The ubiquitously expressed 14-3-3 family of proteins is evolutionarily conserved from yeast to mammals. Their involvement in humoral and cellular immune responses is emerging through studies in drosophila and humans. In humans, a select group of 14-3-3 isoforms are antigenic; however the determinants of their antigenicity are not known. Here, we show that although mammalian 14-3-3 proteins are mostly conserved, subtle differences between their isoforms may give rise to their antigenicity.

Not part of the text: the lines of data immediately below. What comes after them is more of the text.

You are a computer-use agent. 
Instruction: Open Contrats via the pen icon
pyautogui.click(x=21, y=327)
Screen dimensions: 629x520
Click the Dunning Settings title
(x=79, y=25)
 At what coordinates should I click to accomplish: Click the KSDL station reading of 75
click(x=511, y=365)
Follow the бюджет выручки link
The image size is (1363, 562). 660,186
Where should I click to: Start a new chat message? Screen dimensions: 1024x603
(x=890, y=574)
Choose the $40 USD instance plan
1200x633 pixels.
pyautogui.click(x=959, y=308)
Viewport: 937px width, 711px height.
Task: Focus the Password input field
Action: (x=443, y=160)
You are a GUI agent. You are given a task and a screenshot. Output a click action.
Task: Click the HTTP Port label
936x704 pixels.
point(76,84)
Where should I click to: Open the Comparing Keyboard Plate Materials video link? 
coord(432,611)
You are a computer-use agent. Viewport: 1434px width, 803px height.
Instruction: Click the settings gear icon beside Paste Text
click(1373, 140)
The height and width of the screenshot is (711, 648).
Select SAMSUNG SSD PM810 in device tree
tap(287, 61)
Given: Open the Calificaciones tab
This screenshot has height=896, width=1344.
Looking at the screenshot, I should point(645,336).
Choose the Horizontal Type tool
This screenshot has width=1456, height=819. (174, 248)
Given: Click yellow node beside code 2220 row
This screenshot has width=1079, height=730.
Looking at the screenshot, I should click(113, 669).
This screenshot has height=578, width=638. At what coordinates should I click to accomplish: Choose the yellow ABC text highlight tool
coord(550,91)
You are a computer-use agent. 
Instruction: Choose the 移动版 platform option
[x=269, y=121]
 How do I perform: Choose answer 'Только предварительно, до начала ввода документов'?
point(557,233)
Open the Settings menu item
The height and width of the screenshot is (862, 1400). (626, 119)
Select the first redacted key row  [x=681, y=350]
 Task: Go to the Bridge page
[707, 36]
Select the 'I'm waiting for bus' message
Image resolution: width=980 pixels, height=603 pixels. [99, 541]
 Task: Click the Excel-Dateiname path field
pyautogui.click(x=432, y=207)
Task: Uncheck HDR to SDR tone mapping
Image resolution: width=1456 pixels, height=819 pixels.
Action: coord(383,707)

We observed syntenic relations among all the isoforms of 14-3-3 for mammals, but not with that of birds or amphibians. However, the parasitic 14-3-3 isoforms, which have known antigenic properties, show unique sequence, structure and evolution compared to the human 14-3-3. Moreover we report, for the first time the existence of a bacterial 14-3-3 protein. Contrary to the parasitic isoforms, both bacterial and yeast 14-3-3 exhibited significant homology with mammalian 14-3-3 in protein sequence as well as structure. Furthermore, a human 14-3-3 inhibitor caused significant killing of Candida albicans, which could be due to the inhibition of the structurally similar yeast homologue of 14-3-3, BMH, which is essential for its life cycle. Overall, our bioinformatic analysis combined with the demonstration of a novel antifungal role of a peptide inhibitor of human 14-3-3 indicates that the sequences and structural similarities between the mammalian, bacterial and fungal proteins are likely determinants of the antigenic nature of these proteins. Further, we propose that molecular mimicry triggered by microbial infections with either yeast or bacteria may contribute to the antigenic role of human 14-3-3.